Aim of the task: Look for "computer" in each line of the entries, and return the matching lines.

The input:

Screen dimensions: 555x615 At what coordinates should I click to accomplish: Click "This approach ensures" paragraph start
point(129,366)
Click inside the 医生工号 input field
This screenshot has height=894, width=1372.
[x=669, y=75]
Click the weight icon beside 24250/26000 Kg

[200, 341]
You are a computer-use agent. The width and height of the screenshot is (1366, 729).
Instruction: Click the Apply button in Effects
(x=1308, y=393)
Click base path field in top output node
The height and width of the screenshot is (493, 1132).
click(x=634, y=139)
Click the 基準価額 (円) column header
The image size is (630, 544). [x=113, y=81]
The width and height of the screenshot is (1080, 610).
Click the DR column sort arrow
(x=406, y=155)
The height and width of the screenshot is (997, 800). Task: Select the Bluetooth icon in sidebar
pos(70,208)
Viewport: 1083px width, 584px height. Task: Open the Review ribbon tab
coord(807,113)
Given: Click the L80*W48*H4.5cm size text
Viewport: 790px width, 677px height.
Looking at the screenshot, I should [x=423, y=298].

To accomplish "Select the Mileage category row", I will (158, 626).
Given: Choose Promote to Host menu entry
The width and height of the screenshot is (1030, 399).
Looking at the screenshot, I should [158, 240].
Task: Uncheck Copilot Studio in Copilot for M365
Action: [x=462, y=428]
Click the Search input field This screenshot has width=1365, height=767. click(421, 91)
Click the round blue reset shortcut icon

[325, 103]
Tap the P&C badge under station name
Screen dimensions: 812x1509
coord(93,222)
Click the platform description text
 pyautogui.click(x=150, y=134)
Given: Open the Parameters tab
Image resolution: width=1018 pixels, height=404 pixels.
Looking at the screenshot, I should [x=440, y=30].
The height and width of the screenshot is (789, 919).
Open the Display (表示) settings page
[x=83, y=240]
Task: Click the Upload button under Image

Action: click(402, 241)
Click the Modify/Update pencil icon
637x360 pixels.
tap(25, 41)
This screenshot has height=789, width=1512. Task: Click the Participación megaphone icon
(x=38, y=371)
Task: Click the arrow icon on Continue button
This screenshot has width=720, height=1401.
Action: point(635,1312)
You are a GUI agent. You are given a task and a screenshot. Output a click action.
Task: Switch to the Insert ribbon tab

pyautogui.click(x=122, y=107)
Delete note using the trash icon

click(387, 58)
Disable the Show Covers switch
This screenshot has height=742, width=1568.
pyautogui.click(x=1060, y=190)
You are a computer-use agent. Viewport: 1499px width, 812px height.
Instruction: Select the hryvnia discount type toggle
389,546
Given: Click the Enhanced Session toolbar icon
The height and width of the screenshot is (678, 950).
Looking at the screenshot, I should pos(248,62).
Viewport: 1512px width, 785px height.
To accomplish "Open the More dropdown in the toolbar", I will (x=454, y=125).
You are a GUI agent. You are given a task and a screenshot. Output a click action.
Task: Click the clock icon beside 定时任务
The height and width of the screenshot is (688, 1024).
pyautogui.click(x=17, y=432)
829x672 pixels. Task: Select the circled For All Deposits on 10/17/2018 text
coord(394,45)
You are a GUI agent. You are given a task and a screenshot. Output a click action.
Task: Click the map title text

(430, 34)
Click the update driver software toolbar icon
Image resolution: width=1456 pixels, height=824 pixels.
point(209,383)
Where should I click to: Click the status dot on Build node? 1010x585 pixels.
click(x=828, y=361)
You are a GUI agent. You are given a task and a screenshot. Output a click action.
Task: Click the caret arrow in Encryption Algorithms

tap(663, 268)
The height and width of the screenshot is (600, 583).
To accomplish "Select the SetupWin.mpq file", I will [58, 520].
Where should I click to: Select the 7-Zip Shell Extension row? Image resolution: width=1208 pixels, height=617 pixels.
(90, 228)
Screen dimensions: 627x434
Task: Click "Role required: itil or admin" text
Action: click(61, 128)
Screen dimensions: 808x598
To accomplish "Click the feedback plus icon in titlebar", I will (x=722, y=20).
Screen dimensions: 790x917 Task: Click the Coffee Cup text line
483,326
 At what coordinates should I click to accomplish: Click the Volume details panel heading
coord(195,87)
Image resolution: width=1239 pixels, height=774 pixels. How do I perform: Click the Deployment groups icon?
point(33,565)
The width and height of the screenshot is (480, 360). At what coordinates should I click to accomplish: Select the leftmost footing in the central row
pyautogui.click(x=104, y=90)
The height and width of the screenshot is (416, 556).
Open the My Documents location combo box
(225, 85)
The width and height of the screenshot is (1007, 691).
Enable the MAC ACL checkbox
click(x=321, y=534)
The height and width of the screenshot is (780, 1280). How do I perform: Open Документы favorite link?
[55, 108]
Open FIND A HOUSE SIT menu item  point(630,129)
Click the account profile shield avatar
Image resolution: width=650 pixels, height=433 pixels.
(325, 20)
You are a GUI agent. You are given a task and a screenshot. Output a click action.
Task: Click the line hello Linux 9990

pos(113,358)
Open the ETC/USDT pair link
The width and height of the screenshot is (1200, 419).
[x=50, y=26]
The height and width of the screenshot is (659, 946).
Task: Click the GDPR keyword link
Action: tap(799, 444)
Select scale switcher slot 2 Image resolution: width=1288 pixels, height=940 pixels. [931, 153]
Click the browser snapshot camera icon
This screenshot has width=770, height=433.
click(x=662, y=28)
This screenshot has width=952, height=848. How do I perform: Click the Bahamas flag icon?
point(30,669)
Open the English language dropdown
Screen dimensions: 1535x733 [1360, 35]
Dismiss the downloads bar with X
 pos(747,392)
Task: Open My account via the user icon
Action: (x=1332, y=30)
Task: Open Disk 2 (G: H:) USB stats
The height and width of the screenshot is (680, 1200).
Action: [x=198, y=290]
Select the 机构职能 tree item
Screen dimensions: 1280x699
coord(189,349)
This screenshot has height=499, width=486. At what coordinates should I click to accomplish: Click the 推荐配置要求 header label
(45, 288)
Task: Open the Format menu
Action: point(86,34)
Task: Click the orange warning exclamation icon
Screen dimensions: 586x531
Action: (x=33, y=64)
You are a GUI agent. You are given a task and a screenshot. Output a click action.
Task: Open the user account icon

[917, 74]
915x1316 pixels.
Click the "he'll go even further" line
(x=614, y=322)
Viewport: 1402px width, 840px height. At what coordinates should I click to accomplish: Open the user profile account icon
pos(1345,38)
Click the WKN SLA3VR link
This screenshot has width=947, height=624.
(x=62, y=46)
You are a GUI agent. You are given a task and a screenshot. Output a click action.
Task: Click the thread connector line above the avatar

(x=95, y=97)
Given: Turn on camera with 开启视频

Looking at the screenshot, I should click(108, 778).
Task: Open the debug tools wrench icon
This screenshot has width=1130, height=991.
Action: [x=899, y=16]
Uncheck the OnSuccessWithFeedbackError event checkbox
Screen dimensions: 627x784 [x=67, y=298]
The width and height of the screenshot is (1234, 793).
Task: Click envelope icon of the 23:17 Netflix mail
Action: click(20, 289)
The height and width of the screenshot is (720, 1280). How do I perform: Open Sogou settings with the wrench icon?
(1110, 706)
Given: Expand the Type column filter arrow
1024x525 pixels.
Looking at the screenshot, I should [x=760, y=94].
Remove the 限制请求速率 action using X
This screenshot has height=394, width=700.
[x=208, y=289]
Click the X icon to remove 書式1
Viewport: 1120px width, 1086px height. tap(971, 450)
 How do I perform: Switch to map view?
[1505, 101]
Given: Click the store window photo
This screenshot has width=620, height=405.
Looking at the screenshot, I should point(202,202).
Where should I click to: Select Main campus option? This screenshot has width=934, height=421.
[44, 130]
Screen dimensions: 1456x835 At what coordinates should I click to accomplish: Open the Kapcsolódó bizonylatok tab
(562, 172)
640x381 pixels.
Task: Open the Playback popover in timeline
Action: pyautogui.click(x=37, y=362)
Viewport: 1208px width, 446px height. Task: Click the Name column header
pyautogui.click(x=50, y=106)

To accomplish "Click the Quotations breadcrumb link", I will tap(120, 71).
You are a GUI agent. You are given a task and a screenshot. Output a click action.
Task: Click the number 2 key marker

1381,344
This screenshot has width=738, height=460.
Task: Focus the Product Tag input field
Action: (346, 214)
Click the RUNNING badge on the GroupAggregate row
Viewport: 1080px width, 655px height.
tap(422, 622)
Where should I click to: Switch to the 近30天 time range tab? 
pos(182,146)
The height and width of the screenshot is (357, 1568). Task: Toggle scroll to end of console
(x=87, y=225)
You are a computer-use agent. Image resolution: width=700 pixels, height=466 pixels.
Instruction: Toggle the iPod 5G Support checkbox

Solution:
You are a computer-use agent. The width and height of the screenshot is (1366, 729).
You are a computer-use agent. Viewport: 1499px width, 812px height.
You are a computer-use agent. Image resolution: width=700 pixels, height=466 pixels.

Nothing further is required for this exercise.